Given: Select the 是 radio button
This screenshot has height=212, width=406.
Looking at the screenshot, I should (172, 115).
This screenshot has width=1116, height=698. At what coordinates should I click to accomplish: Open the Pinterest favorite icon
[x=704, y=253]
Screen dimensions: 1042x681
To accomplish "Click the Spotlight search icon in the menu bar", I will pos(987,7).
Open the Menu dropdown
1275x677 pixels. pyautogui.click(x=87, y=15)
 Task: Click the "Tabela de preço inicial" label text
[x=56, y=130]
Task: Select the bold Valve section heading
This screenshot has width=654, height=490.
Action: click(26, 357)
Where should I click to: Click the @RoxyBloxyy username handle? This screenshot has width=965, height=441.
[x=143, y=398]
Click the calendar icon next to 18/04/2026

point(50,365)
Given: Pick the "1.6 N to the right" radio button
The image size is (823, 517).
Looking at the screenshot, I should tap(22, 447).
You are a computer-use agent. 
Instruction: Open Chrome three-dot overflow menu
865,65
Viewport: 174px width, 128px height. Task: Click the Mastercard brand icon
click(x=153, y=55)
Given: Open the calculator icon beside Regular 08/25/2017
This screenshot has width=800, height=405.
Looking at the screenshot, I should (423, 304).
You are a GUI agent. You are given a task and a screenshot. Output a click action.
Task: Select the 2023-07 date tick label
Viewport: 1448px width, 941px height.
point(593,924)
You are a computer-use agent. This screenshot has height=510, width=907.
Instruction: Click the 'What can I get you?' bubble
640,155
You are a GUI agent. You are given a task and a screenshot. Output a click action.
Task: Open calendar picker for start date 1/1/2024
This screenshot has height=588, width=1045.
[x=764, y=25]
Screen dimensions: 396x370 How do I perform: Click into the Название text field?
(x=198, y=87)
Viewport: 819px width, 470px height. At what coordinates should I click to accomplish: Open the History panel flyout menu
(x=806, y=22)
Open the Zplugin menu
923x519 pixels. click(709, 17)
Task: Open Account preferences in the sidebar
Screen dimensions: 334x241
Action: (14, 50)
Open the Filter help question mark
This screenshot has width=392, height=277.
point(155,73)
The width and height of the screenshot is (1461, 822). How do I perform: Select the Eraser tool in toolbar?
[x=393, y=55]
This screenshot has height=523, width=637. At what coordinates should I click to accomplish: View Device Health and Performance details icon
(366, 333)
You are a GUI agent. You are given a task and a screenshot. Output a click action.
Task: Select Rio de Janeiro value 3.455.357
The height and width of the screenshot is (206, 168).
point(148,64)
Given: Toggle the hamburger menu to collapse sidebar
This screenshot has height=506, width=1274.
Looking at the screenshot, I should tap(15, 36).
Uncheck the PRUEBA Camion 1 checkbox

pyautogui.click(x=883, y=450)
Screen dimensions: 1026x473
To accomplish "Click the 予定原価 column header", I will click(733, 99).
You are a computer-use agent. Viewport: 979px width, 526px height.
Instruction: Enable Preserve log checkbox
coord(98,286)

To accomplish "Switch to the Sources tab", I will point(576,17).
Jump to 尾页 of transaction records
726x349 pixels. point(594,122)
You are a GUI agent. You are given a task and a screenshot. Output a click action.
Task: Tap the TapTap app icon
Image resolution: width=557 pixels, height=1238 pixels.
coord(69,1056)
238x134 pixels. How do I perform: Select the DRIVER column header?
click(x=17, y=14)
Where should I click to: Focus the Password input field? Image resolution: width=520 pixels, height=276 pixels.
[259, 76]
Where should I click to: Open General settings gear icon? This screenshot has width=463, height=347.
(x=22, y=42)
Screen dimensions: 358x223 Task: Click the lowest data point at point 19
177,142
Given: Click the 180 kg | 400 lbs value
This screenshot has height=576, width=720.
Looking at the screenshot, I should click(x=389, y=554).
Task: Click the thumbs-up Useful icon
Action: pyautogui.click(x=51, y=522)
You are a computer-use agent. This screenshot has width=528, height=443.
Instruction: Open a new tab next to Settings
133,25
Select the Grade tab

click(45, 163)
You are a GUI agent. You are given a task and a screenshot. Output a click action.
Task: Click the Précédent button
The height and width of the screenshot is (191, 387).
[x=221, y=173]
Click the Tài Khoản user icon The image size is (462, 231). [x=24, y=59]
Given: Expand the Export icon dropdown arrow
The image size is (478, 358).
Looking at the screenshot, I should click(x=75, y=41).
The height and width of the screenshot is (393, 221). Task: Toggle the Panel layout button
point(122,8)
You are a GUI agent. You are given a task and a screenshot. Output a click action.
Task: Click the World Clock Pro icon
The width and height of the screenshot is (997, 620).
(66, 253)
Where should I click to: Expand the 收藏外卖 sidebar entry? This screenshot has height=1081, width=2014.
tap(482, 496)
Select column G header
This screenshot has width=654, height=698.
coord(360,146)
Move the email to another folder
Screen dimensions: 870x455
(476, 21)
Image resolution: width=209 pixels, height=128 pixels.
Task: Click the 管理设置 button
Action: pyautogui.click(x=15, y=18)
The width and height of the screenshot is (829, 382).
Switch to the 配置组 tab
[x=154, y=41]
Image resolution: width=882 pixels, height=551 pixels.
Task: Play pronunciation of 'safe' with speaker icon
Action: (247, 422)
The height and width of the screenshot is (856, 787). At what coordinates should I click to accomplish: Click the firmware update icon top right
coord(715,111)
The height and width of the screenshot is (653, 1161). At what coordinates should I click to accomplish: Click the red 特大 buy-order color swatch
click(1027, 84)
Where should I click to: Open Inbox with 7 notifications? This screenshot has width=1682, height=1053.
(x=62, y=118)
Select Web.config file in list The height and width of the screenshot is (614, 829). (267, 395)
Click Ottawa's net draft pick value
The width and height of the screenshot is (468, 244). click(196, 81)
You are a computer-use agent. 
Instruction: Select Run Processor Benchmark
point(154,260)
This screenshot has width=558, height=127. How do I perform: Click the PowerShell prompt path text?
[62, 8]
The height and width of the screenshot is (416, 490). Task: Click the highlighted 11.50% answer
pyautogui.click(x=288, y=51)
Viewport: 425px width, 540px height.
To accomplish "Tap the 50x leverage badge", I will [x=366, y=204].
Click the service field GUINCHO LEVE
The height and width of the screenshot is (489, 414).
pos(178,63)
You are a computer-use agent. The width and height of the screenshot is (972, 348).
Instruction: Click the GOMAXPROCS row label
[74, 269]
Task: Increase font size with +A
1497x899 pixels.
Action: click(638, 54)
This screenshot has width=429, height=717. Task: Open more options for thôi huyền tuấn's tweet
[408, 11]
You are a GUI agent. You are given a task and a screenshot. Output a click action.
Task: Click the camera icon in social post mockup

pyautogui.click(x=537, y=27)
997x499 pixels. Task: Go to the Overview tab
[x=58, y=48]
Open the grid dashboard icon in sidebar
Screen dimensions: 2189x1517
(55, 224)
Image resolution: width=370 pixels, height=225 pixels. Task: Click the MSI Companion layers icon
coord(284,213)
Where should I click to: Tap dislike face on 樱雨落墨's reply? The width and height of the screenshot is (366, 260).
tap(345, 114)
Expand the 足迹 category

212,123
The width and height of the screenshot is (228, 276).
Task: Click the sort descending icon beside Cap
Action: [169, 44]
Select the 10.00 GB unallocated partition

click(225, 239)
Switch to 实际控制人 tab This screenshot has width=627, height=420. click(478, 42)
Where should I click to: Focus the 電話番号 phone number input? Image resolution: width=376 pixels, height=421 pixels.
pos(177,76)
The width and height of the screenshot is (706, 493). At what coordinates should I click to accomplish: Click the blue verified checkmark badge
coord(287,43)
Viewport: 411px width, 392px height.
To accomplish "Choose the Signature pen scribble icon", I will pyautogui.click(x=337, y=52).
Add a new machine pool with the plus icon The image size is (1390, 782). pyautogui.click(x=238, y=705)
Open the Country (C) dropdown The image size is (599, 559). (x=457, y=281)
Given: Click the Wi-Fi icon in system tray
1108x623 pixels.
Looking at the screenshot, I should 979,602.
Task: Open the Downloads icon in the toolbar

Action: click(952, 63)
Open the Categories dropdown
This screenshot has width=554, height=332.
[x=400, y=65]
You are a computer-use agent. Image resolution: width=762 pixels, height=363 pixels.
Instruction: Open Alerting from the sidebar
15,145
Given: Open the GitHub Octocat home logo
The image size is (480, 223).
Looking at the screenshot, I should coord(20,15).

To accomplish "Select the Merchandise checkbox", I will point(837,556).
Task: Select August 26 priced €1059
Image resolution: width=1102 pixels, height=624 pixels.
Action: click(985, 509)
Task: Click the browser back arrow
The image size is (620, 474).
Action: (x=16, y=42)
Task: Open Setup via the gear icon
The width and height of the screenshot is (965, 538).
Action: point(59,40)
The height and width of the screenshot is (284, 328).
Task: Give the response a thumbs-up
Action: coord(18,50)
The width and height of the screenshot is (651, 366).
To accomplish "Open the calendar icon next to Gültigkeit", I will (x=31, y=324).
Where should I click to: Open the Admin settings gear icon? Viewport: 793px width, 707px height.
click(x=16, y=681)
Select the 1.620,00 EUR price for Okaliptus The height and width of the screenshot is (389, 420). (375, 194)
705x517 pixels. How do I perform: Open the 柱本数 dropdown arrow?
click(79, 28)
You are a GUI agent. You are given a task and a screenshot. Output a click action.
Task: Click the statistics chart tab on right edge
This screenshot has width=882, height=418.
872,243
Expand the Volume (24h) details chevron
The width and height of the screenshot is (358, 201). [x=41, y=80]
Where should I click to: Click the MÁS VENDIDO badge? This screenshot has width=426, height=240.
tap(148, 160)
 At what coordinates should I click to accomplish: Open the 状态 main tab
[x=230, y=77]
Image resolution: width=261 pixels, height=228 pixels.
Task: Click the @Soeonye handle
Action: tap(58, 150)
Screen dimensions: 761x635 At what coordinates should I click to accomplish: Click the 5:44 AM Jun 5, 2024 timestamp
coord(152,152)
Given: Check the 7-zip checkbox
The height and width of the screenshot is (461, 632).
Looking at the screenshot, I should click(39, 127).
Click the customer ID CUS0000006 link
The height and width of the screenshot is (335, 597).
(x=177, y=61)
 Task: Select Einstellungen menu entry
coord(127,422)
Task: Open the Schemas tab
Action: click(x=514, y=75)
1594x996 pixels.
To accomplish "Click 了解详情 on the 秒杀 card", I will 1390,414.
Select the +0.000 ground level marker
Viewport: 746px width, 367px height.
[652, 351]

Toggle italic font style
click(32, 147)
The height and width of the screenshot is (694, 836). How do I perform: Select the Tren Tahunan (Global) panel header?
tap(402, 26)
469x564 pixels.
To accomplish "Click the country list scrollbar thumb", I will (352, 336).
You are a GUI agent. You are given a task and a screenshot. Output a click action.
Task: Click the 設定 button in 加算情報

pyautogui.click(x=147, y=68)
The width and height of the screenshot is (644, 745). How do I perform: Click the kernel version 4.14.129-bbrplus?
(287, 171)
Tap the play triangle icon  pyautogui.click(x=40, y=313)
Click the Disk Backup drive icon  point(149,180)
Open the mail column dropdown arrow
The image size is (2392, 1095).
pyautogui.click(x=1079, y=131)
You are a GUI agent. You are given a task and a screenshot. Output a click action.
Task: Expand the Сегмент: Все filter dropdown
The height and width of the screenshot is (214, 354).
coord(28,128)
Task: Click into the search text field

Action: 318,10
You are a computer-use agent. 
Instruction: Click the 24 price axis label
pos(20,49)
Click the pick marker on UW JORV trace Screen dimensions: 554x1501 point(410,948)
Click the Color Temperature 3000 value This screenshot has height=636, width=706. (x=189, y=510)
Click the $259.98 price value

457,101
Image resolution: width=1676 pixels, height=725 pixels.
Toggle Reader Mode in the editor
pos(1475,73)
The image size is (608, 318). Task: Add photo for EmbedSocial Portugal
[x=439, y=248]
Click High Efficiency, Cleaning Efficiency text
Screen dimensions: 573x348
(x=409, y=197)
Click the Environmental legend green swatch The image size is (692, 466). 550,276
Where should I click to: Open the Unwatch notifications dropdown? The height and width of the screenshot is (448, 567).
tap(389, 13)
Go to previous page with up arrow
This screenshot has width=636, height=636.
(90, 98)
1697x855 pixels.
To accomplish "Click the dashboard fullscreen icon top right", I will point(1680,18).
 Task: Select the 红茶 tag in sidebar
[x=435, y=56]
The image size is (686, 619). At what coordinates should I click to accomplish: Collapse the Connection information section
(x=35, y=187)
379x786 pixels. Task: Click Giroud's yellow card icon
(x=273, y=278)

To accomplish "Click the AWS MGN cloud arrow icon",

────────────────────

▶ EXERCISE REQUIREMENTS
Format the data above, from the line with "Screen dimensions: 396x370" to the line with "pyautogui.click(x=883, y=450)", as a JSON list of strings with one string per line, leaving out blank lines.

▶ ANSWER TO THIS TASK
[
  "Screen dimensions: 396x370 How do I perform: Click into the Название text field?",
  "(x=198, y=87)",
  "Viewport: 819px width, 470px height. At what coordinates should I click to accomplish: Open the History panel flyout menu",
  "(x=806, y=22)",
  "Open the Zplugin menu",
  "923x519 pixels. click(709, 17)",
  "Task: Open Account preferences in the sidebar",
  "Screen dimensions: 334x241",
  "Action: (14, 50)",
  "Open the Filter help question mark",
  "This screenshot has width=392, height=277.",
  "point(155,73)",
  "The width and height of the screenshot is (1461, 822). How do I perform: Select the Eraser tool in toolbar?",
  "[x=393, y=55]",
  "This screenshot has height=523, width=637. At what coordinates should I click to accomplish: View Device Health and Performance details icon",
  "(366, 333)",
  "You are a GUI agent. You are given a task and a screenshot. Output a click action.",
  "Task: Select Rio de Janeiro value 3.455.357",
  "The height and width of the screenshot is (206, 168).",
  "point(148,64)",
  "Given: Toggle the hamburger menu to collapse sidebar",
  "This screenshot has height=506, width=1274.",
  "Looking at the screenshot, I should tap(15, 36).",
  "Uncheck the PRUEBA Camion 1 checkbox",
  "pyautogui.click(x=883, y=450)"
]